What are the differences between delinquency and default?

Delinquency and default are loan terms that describe failure to make a required payment. A loan in delinquency occurs the day after the loan borrower misses his due date payment. A loan goes into default when the loan borrower fails to repay the loan according to the terms laid out in the promissory note agreement.


Loan delinquency is commonly used to describe a situation in which a loan borrower is late on a payment, such as student loans, mortgages, credit card account or automobile loans. There are consequences for loan delinquency, depending on the type of loan, the duration and the cause of the delinquency.

For example, assume a recent college graduate fails to make a payment on his student loans by two days.
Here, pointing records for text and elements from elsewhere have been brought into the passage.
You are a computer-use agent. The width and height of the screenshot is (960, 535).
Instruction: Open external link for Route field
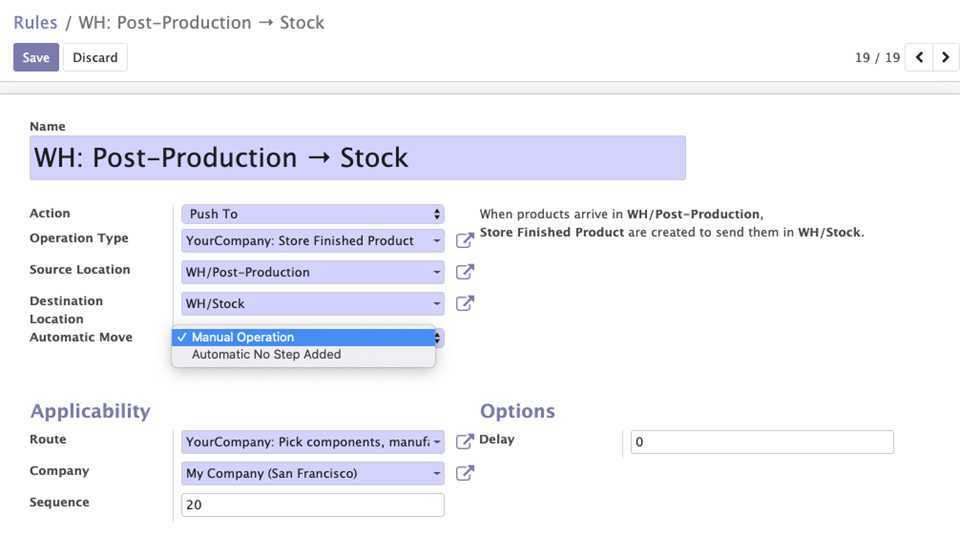[465, 441]
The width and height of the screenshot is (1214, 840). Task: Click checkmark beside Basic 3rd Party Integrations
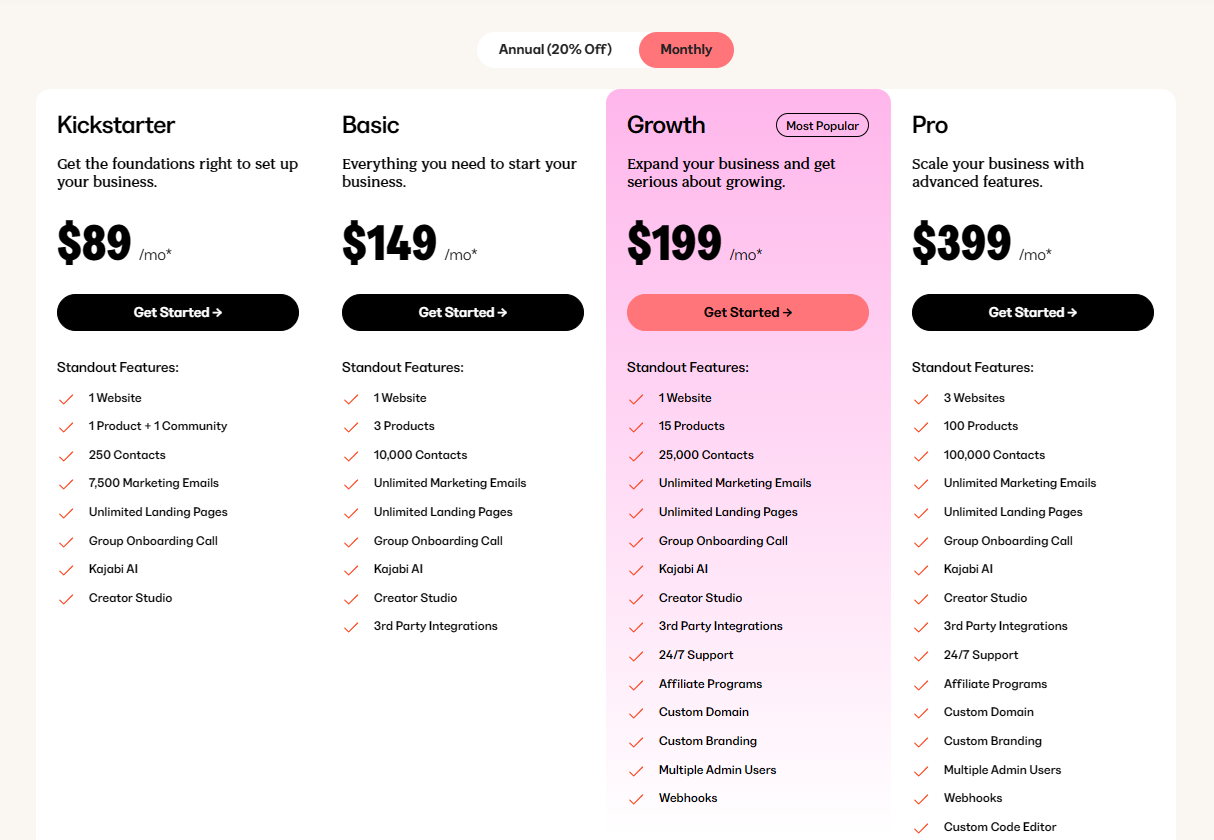pos(351,627)
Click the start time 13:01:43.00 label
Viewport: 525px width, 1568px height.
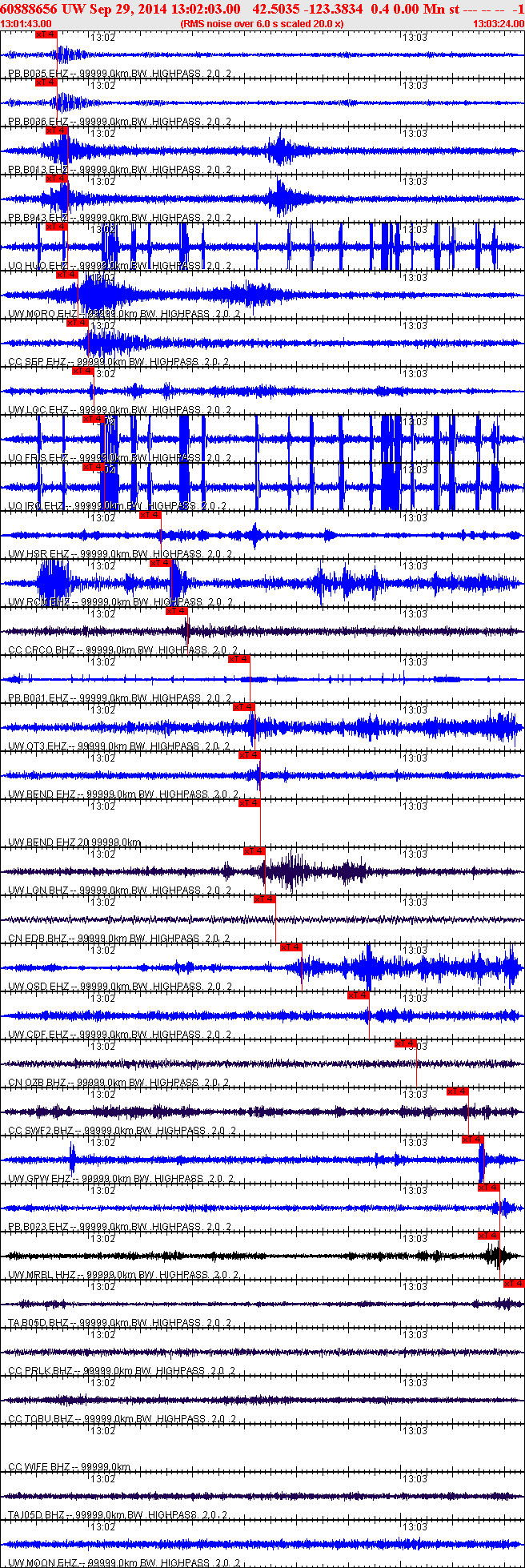coord(26,24)
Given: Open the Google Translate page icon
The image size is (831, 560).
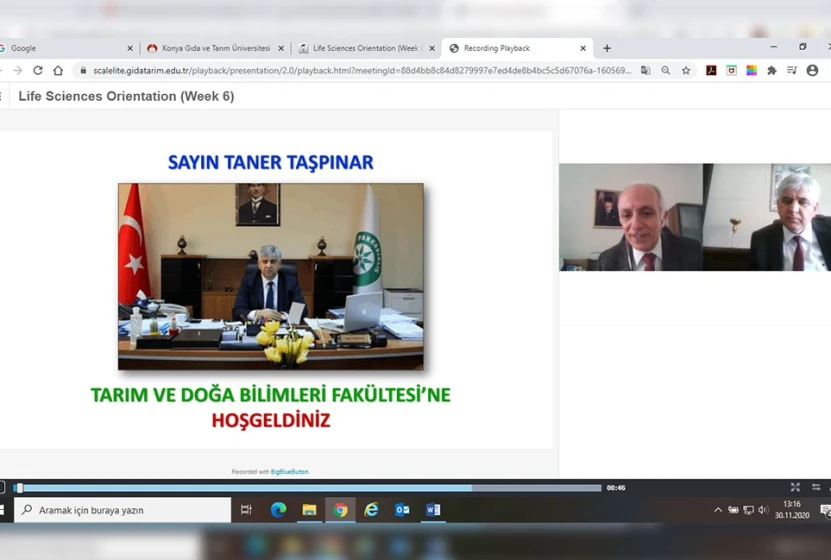Looking at the screenshot, I should coord(645,71).
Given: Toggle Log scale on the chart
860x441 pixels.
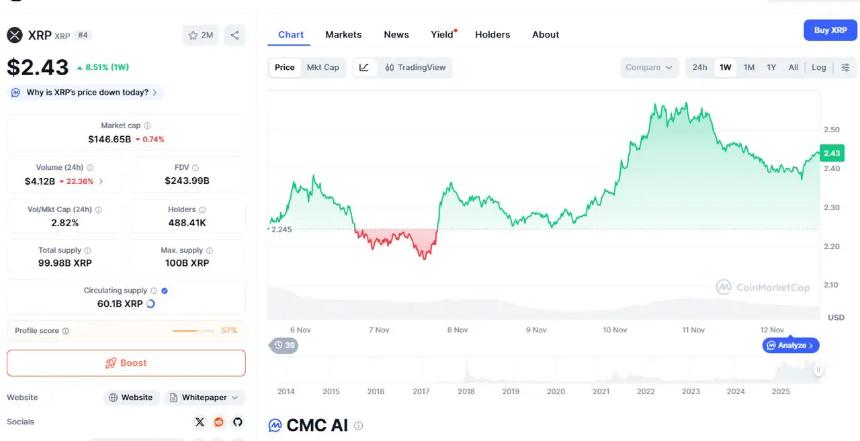Looking at the screenshot, I should (819, 68).
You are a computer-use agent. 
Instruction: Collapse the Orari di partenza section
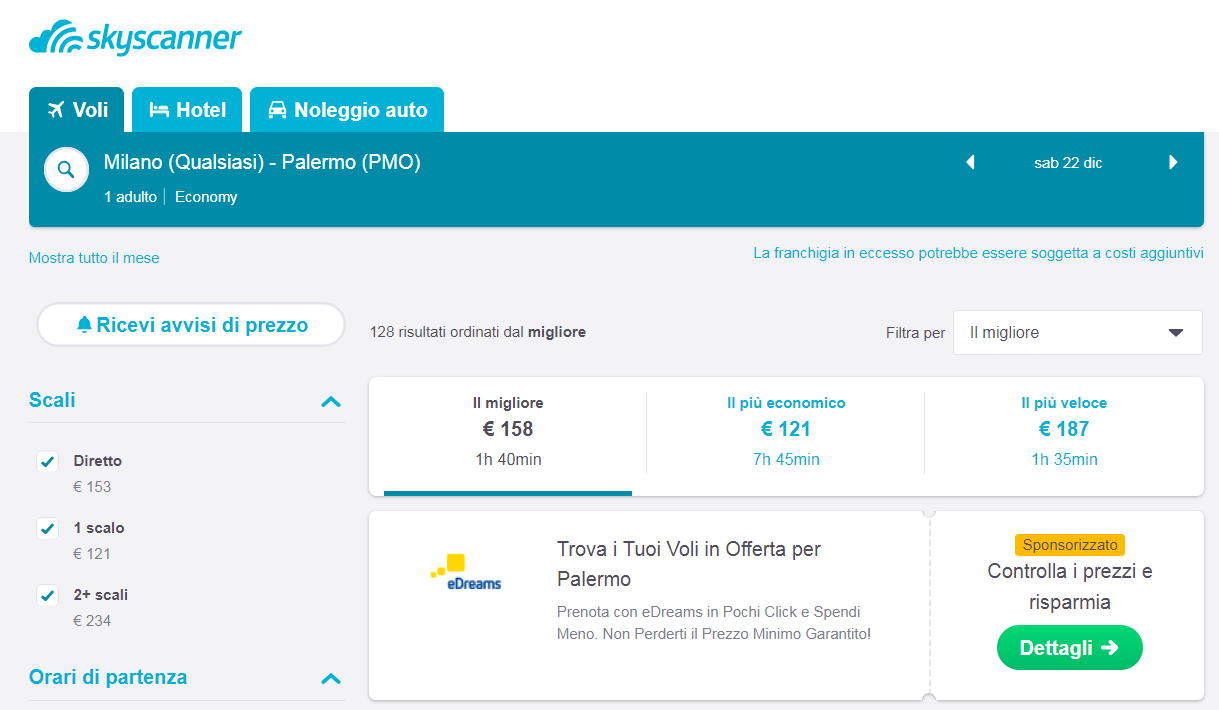(x=331, y=678)
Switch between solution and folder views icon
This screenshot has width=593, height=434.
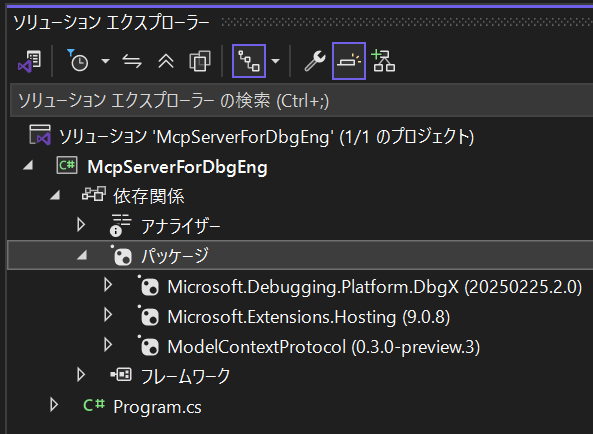(x=29, y=61)
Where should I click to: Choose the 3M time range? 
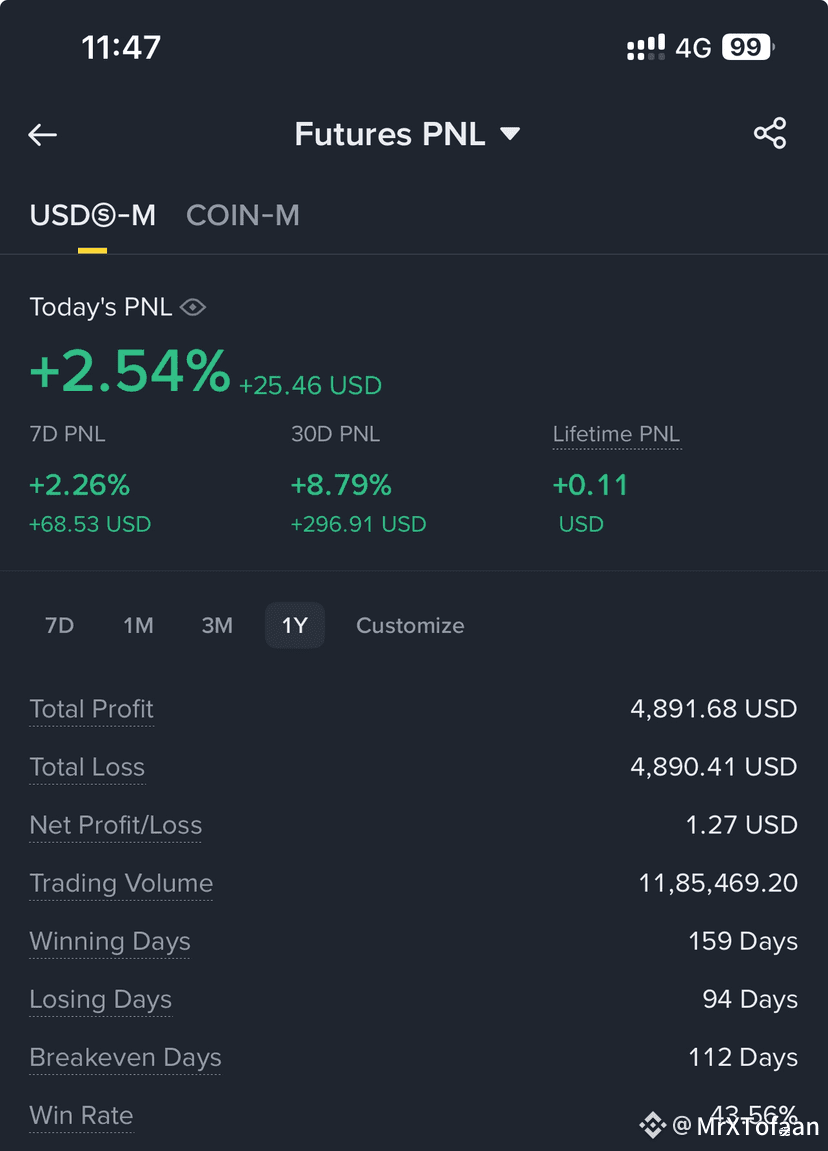217,625

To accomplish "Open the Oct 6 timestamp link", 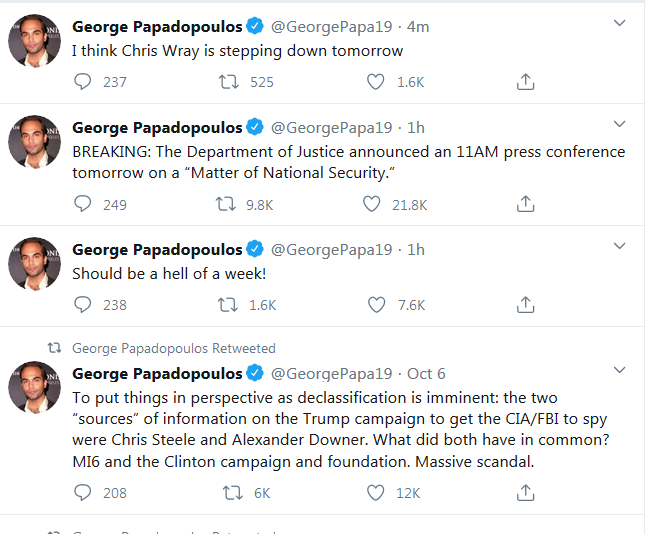I will [x=426, y=374].
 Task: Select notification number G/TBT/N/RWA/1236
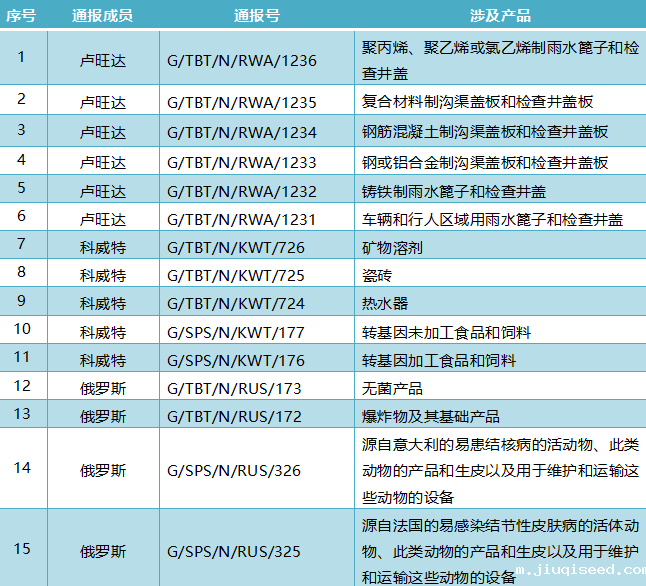coord(241,61)
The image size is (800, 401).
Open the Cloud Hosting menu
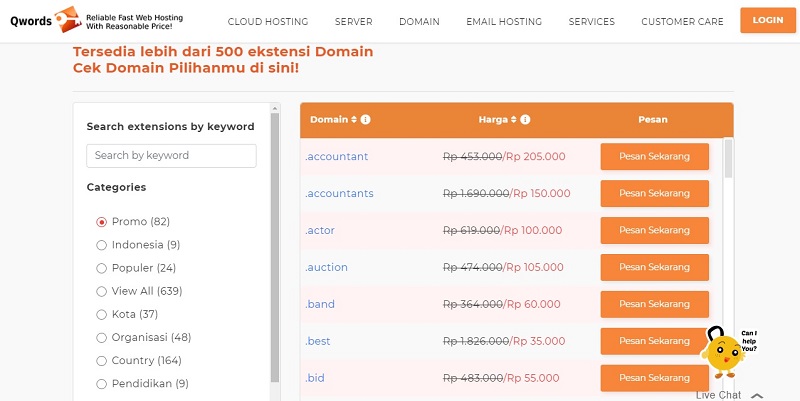pos(267,21)
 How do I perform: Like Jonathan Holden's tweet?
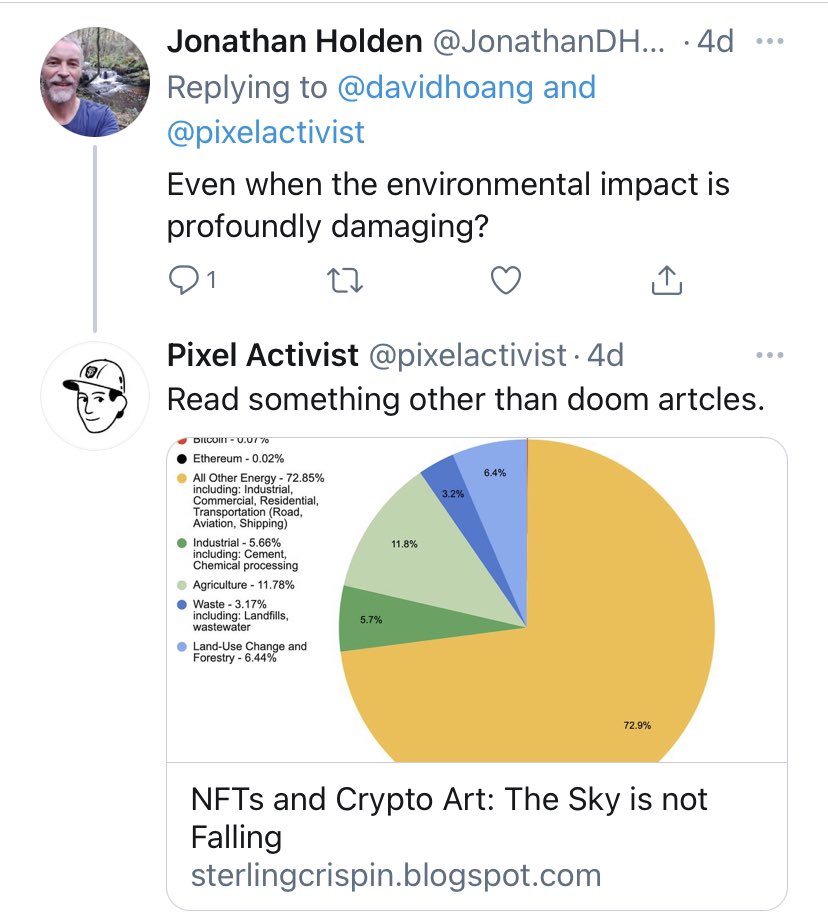[506, 282]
His loan remains in delinquent status until he either pays, defers or forebears his loan.


On the other hand, a loan goes into default when a borrower fails to repay his loan as scheduled in the terms of the agreed promissory note he signed when he received the loan. Defaulting on a loan could adversely affect the loan borrower's credit rating, making it difficult for him to borrow money in the future. A loan borrower who defaults on his loans may have trouble obtaining a mortgage, purchasing homeowners insurance and getting approval to rent an apartment.

There is a time lapse that lenders and the federal government allow before a loan is officially placed in default status. For example, most federal student loans stay in delinquency and are not moved into default status until after the loan borrower has not made any payments on the loan for 270 days.